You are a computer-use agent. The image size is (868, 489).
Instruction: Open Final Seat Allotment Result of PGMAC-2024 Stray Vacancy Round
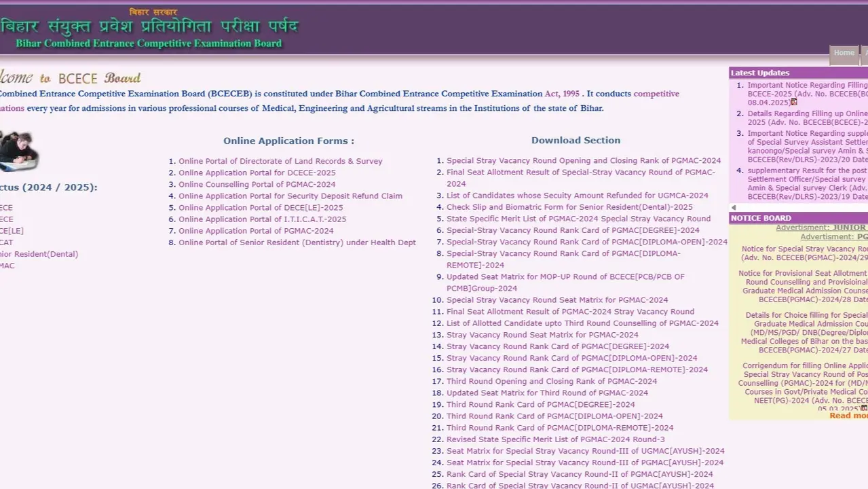570,311
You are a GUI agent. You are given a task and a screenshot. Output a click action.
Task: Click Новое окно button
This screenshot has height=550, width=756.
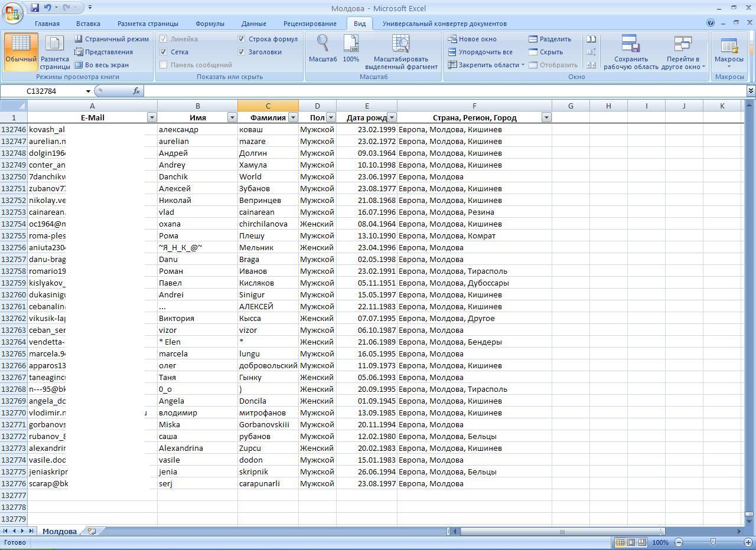coord(473,39)
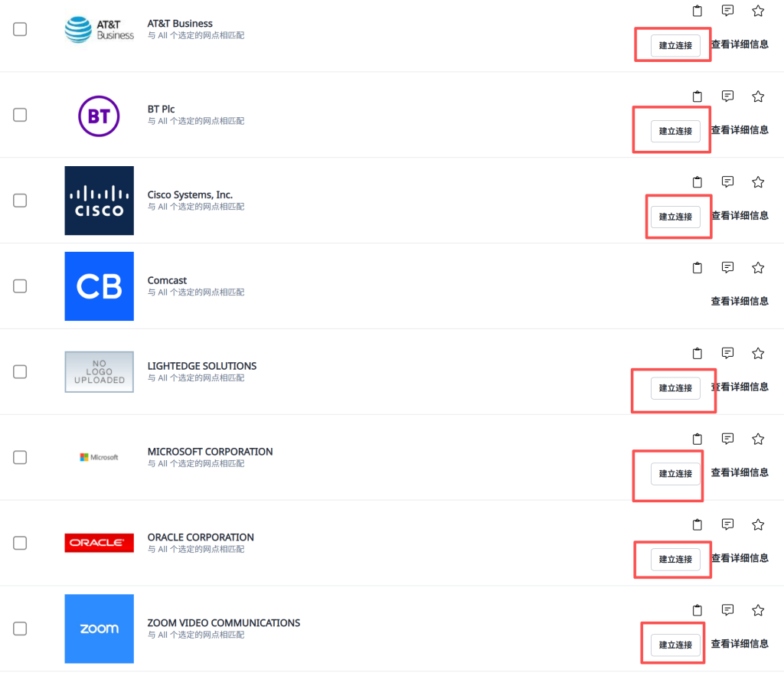Click the clipboard icon for ORACLE CORPORATION
The height and width of the screenshot is (676, 784).
click(697, 525)
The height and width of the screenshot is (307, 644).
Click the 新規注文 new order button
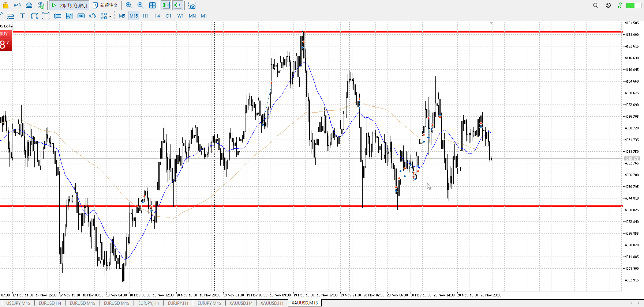pos(105,5)
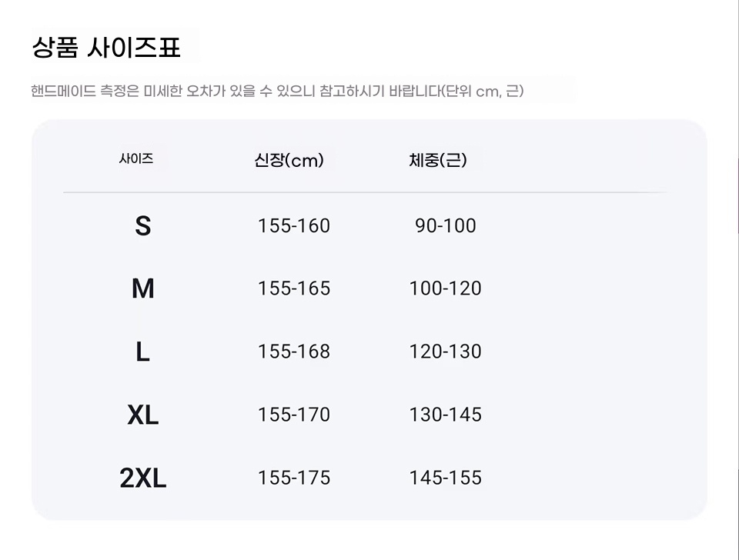Click the 2XL size label
The image size is (739, 560).
(x=143, y=478)
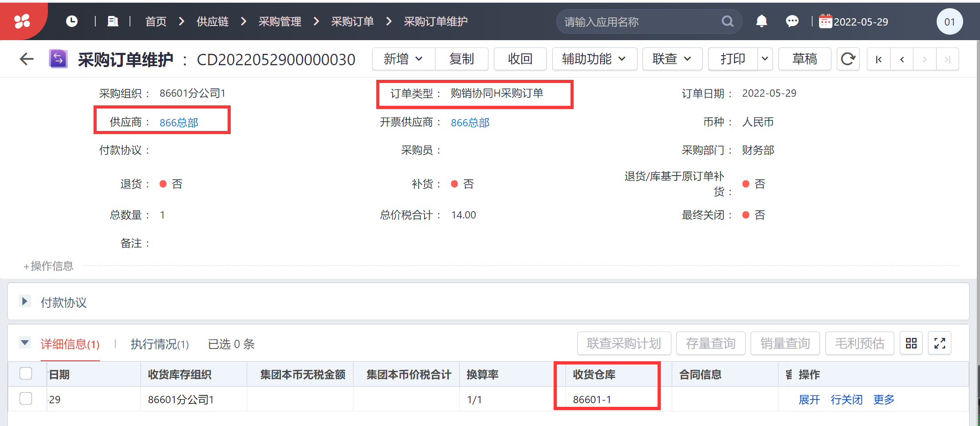This screenshot has height=426, width=980.
Task: Click the application name search field
Action: click(641, 21)
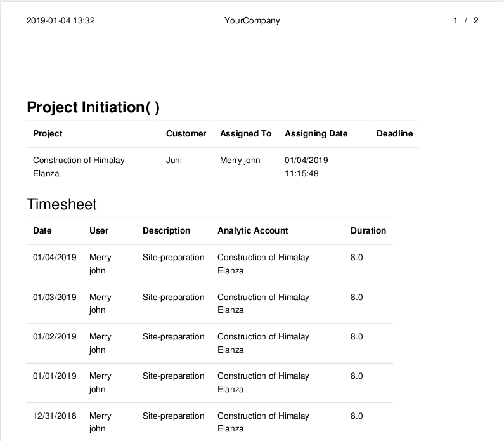Click the report timestamp 2019-01-04 13:32

(60, 20)
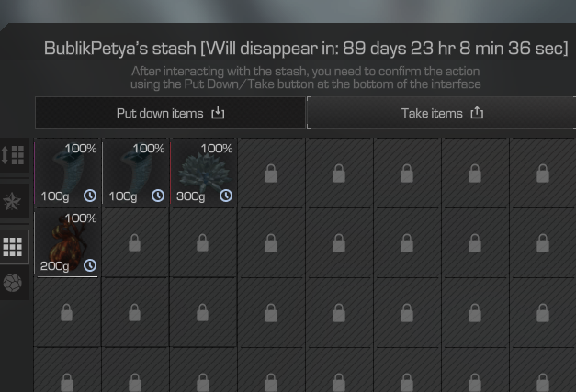Image resolution: width=576 pixels, height=392 pixels.
Task: Click the upload icon beside Take items
Action: (x=477, y=113)
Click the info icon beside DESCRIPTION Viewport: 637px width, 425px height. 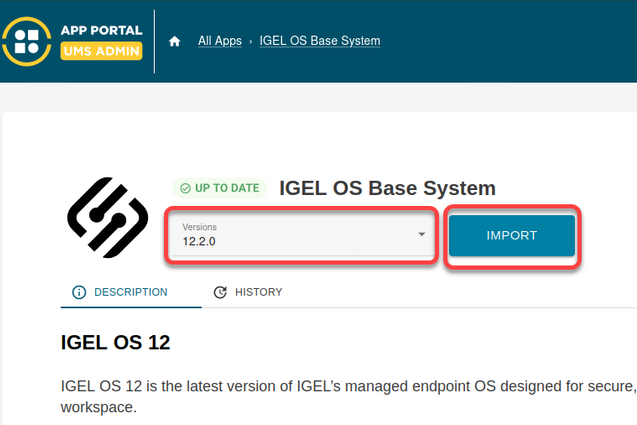pyautogui.click(x=79, y=292)
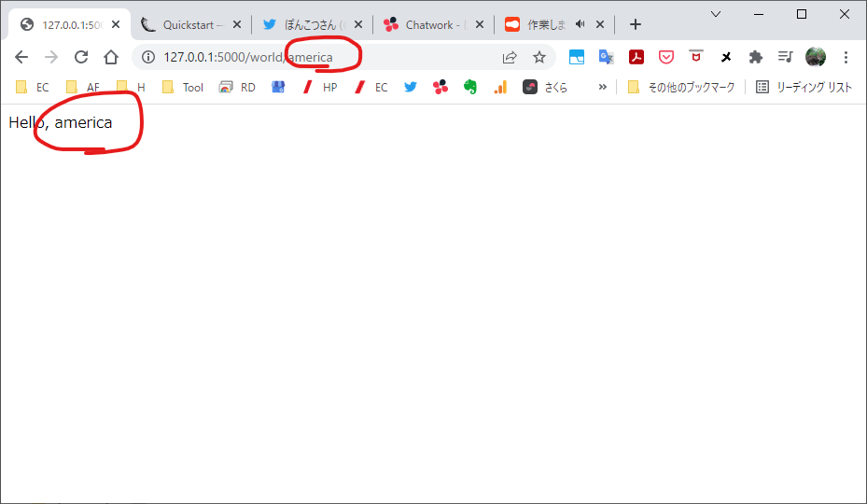This screenshot has height=504, width=867.
Task: Open the リーディング リスト reading list
Action: 804,87
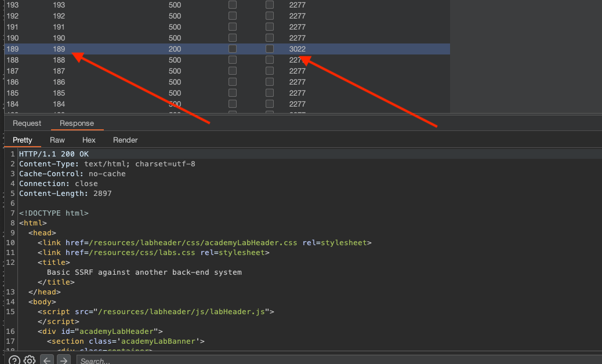Go to previous search match arrow

[x=47, y=361]
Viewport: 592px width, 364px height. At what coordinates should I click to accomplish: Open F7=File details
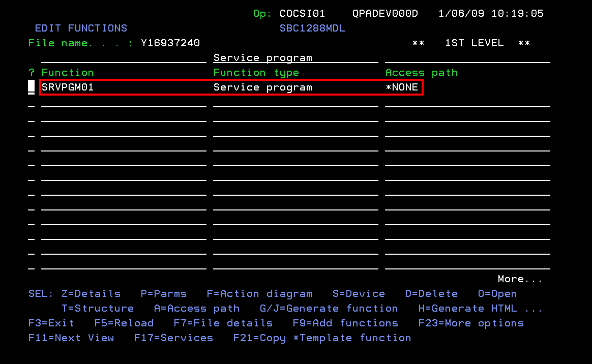(223, 323)
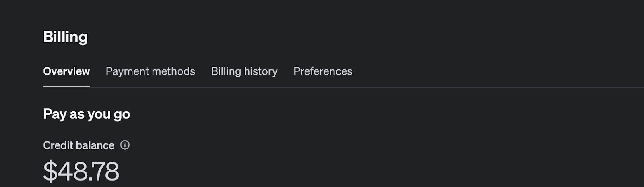Go to the Preferences tab
The image size is (644, 187).
click(x=323, y=71)
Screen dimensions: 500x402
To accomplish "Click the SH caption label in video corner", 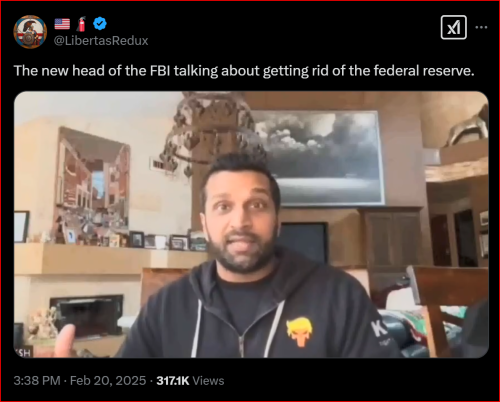I will point(24,353).

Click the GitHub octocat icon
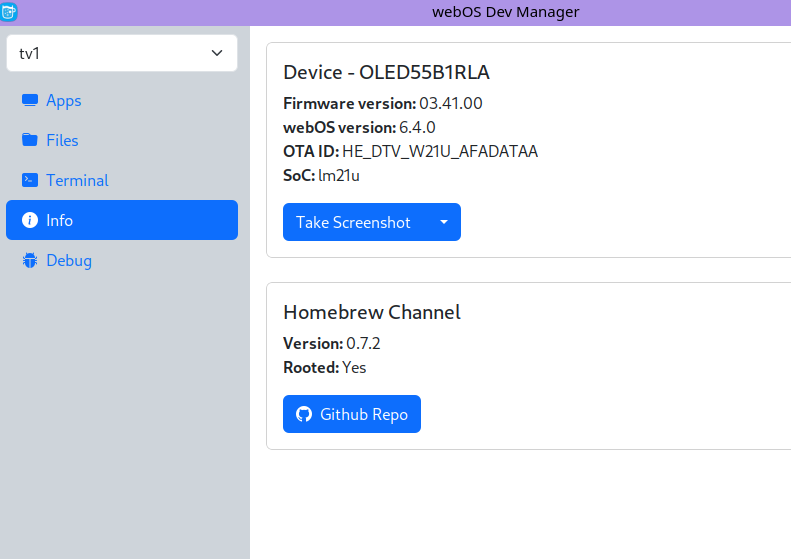pos(303,414)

-- -- --

▶ Aim of the task
Every line above that includes the word "agent" should be listed.

▶ Solved exercise
You are a computer-use agent. The image size is (868, 489).
You are a GUI agent. You are given a task and a screenshot. Output a click action.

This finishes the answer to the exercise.